– Sieh... da ist sie!... da links... das ist sie, sagte Jules am Arm von Henry, als sie eines Tages
an der Brücke mit dem Kalvarienbild, das sich dort befand, vorbeikamen.
Mlle Lucinde und Mme Artémise kamen näher.
– Was meinst du? – fragte er, als die Damen vorbeigegangen waren. Hast du sie dir gut
angesehen?
– Ja...
– Und was?
– Sie ist nicht übel.
– Das glaube ich auch, sagte Jules lachend.
– Mir scheint, dass sie kleine Augen hat, setzte Henry hinzu.
– Na hör mal! sie sind im Gegenteil sehr gross, das lag daran, dass sie sie gesenkt hat; aber
hast du auf ihre Taille geachtet?
– Nein.
– Und ihre Haare, vor allem ihre Haare!
– Wie willst du...
– Man muss sie von Nahem sehen, wenn man mit ihr spricht, ist sie schön, dann hellt sich ihr
ganzes Gesicht auf und lächelt.
Er hätte sich gewünscht, dass Henry, indem er sich sogleich seiner Bewun- derung anschloss, wie er
selbst deren Gründe komplett erfassen würde, doch es ging ihm so, wie man darunter leidet, wenn man mit
jemandem bei klarem Mondschein zusammen ist, und er antwortet nicht, wenn Sie zu ihm sagen: Sieh doch die Perlen, die im
Fluss treiben, und dieser silberne Nebel, der über den Hügeln liegt; wie die Sterne funkeln! wie lau die
Luft ist! hörst du die Nachtigall?
Desgleichen was sein Drama betraf, da hatte Henry aufmerksam zugehört, und es gelobt, aber er hatte tausend
Stellen verstreichen lassen, ohne etwas dazu zu sagen. Er hätte zuerst den Plan erörtern, dann jede Szene
kommen- tieren müssen, hätte den Stil im einzelnen kritisieren und ihn im Ganzen gutheissen müssen;
er hatte nicht ausreichende Bemerkungen gemacht, hatte nur sehr wenig darüber gesprochen, und er kam nicht
ununterbrochen darauf zurück, wie der Autor es sich gewünscht hätte.

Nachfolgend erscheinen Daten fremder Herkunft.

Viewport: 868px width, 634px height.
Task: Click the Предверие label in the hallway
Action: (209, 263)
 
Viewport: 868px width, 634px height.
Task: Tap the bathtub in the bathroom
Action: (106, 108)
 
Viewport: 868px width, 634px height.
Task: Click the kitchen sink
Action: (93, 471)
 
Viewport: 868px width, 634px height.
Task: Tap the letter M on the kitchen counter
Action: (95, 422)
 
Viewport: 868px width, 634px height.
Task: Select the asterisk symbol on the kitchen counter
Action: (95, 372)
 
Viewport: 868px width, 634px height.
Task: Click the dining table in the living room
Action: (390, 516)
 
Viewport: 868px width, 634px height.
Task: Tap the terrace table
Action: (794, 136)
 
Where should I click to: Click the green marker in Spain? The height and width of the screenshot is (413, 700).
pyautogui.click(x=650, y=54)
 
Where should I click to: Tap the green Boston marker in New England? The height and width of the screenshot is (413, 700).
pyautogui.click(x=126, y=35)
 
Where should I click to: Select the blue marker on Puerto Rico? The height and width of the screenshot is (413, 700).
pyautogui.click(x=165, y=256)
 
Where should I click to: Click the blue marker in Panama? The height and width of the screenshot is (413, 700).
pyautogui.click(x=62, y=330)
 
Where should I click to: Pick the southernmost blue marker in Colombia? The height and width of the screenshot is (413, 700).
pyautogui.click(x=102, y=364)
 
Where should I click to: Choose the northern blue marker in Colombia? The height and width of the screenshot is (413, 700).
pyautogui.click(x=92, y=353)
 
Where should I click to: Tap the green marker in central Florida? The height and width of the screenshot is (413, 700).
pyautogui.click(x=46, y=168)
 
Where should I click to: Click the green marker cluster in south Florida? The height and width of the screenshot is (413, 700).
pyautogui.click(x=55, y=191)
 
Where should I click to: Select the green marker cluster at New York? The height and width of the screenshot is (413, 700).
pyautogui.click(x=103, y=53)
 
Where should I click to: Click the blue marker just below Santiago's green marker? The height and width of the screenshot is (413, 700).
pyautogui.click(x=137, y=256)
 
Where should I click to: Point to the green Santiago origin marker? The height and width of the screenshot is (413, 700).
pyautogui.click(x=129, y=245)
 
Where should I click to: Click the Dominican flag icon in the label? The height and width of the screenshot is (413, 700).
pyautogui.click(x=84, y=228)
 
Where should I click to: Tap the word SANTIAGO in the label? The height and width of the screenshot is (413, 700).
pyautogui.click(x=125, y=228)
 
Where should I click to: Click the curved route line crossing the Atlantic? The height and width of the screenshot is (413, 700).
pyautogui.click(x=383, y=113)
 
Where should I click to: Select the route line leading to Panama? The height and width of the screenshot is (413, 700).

Sie waren, was die Literatur anging, nicht ganz einer Meinung. Jules hatte sich die Wertschätzungen von
früher bewahrt; Henry, der mehr Zeitungen las, hatte einige von ihnen getilgt und einige andere modifiziert,
er trat weniger leidenschaftlich für die grossen Dichter ein und war gleichgültiger gegenüber den
schlechten. Im Übrigen hatte er sich in Paris wenig mit den Künsten beschäftigt; Jules verstand
nicht, warum er nicht öfter ins Theater gegangen war und nicht versucht hatte, sich all den Berühmtheiten
der Epoche anzuschliessen; auch zeigte er nicht diese exklusive Vorliebe für das Schöne, die in der Welt
nur Vorlagen für Dramen, schöpferische Gegensätze und Sonnenuntergänge sieht.

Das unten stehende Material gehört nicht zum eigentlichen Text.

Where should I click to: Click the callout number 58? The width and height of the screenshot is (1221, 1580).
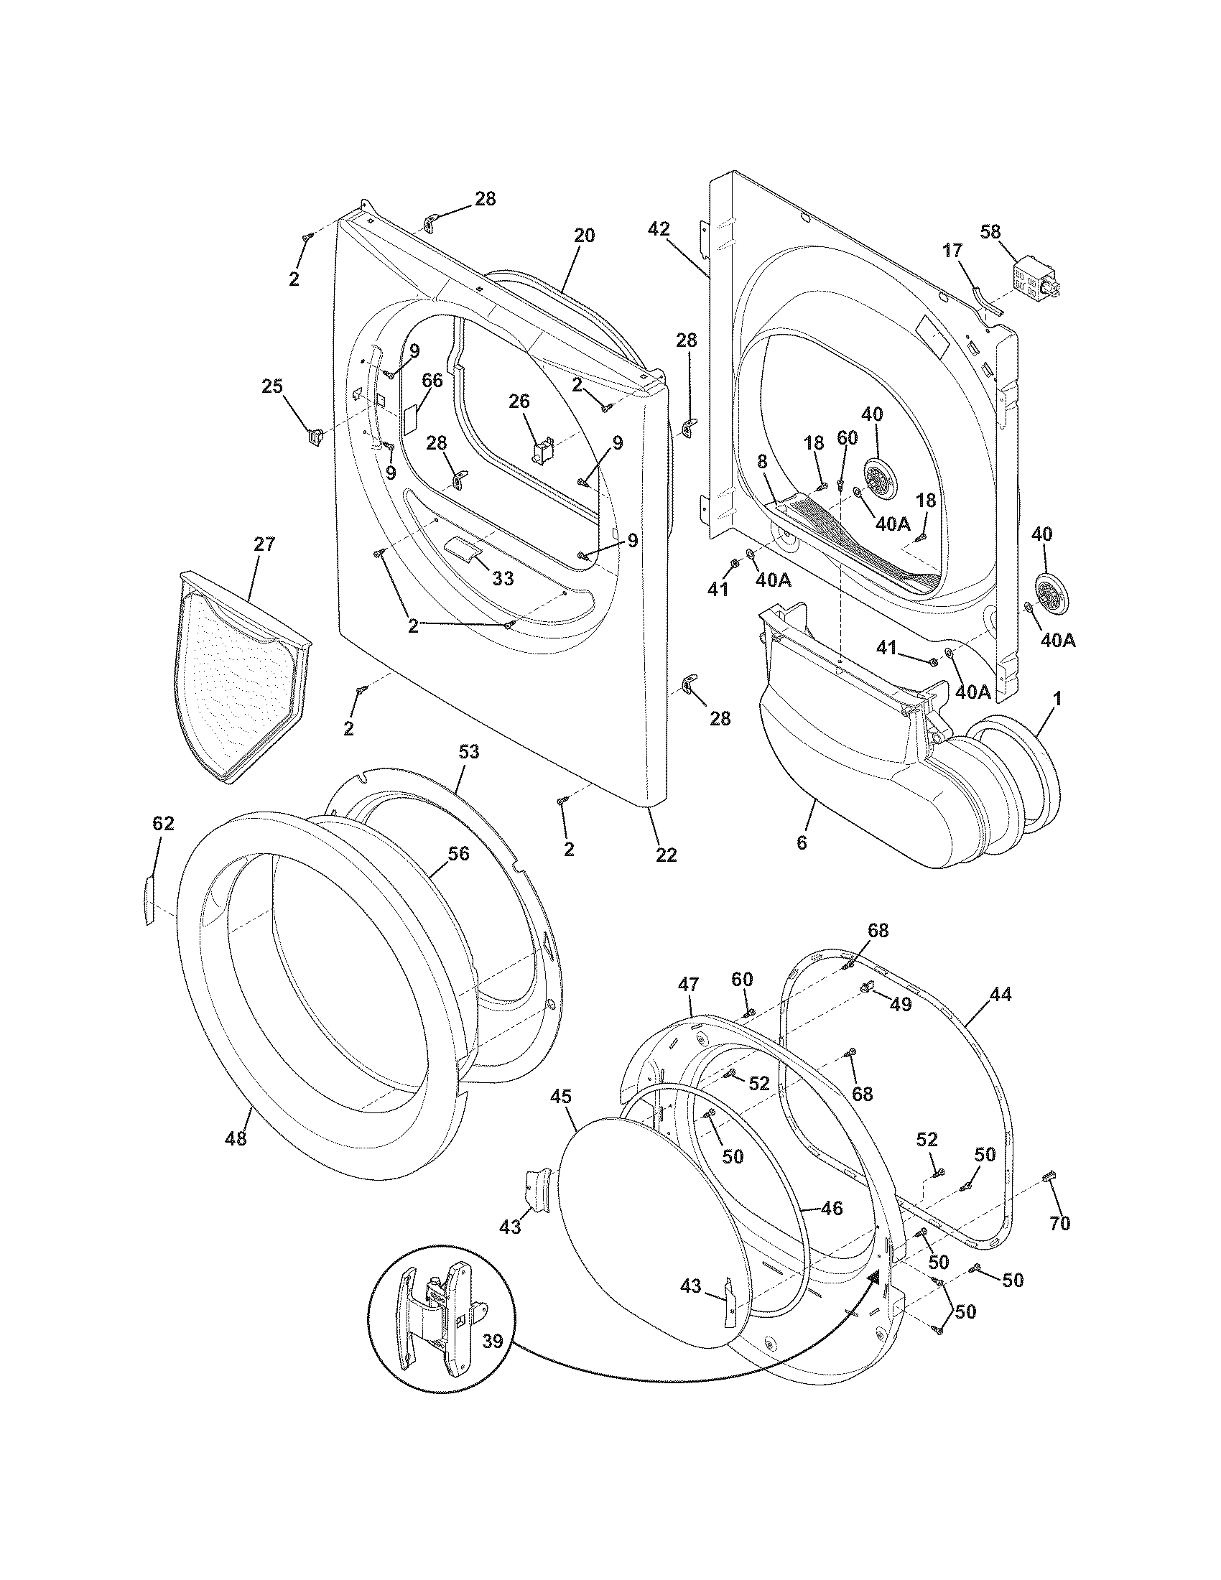(x=990, y=231)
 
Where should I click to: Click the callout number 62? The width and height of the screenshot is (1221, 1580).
(x=164, y=822)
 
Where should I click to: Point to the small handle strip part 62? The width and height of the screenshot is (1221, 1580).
(x=148, y=899)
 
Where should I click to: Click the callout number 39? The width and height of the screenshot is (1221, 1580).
(x=492, y=1341)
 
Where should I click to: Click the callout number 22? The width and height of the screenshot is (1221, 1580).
(x=666, y=855)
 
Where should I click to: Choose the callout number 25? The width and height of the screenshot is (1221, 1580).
(x=272, y=386)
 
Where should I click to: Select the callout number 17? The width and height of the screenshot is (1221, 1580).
(x=953, y=251)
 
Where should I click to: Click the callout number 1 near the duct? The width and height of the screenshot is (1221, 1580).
(x=1057, y=699)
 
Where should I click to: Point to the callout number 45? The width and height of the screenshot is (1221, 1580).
(x=560, y=1097)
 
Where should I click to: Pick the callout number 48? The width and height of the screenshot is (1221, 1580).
(x=236, y=1138)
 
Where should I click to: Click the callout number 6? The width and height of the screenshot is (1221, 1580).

Mme Artémise, die Jules umwarb und sich ganz für ihn einsetzte, schickte ihm eines Morgens einen
recht unsauber gefalteten, mit Nadelstichen verschlos- senen Brief, ähnlich denen, die "Muschkoten" ihren
"Liebchen vom Lande" schicken; er strotzte von eigenwilliger Orthografie, aus der nichtsdestoweniger die recht
eindeutige Bitte um eine Summe von einhundert Francs herauszulesen war; sie brauchte das Geld dringend und würde
es ihm wie allgemein üblich in vierzehn Tagen zurückgeben.